Effects of protein kinase C and cytosolic Ca 2+ on exocytosis in the isolated perfused rat liver

Both protein kinase C and cytosolic Ca 2+ are involved in the regulation of exocytosis in a number of cell types. However, the relative importance of each of these for apical exocytosis in the hepatocyte is unknown. To investigate this, we studied the effects of protein kinase C and Ca 2+ agonists on horseradish peroxidase excretion in the isolated perfused rat liver. Vasopressin increased both horseradish peroxidase concentration and net horseradish peroxidase excretion in bile, and these effects were abolished by the protein kinase C inhibitor H‐7. The protein kinase C activator phorbol dibutyrate also increased both net excretion and the concentration of biliary horseradish peroxidase.
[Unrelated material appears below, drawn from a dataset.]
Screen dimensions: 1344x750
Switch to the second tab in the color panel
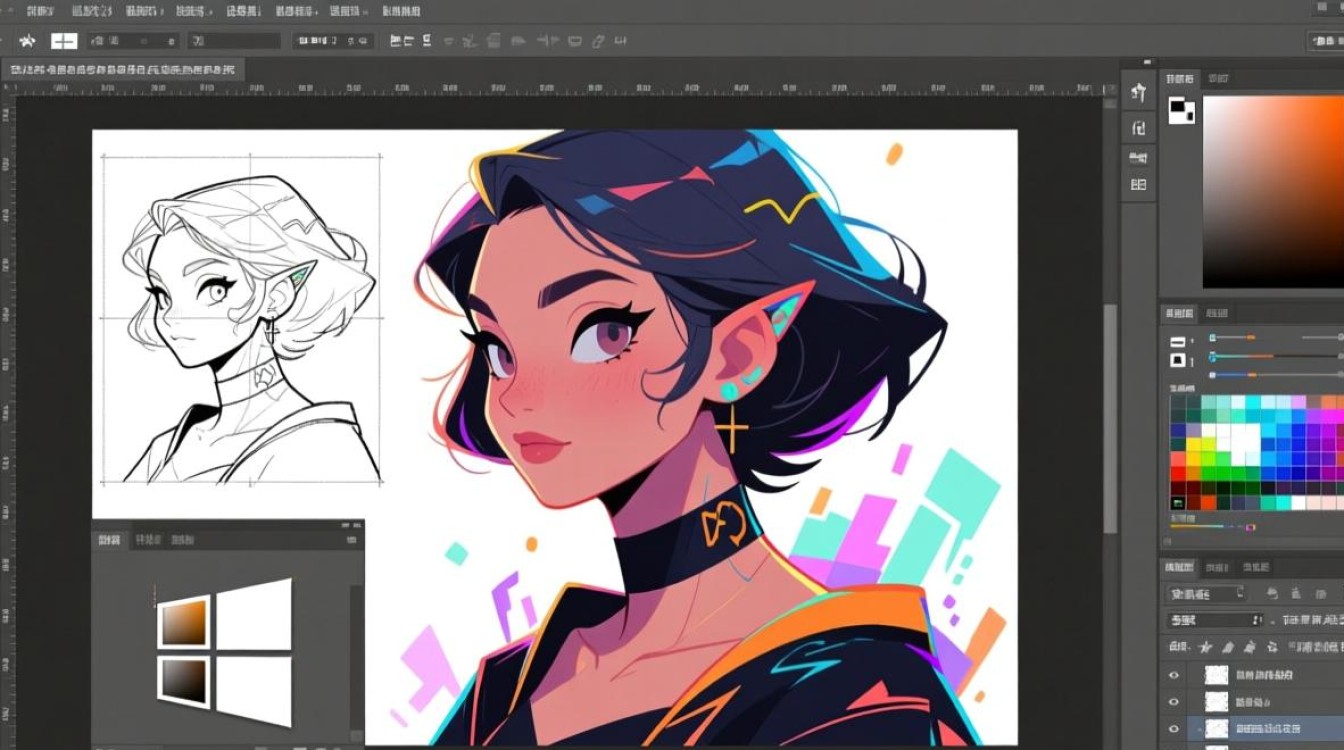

In contrast, the Ca 2+ ionophore A23187 and the Ca 2+ mobilizing agent 2′,5′‐di ( tert butyl)‐1,4,‐benzohydroquinone both had minimal effects on horseradish peroxidase concentration and inhibited the rate of horseradish peroxidase excretion. These results suggest that protein kinase C stimulates apical exocytosis in the hepatocyte, whereas increased Ca i 2+ per se does not influence exocytosis and inhibits excretion only transiently by reducing bile flow. (Hepatology 1994;20:1032‐1040).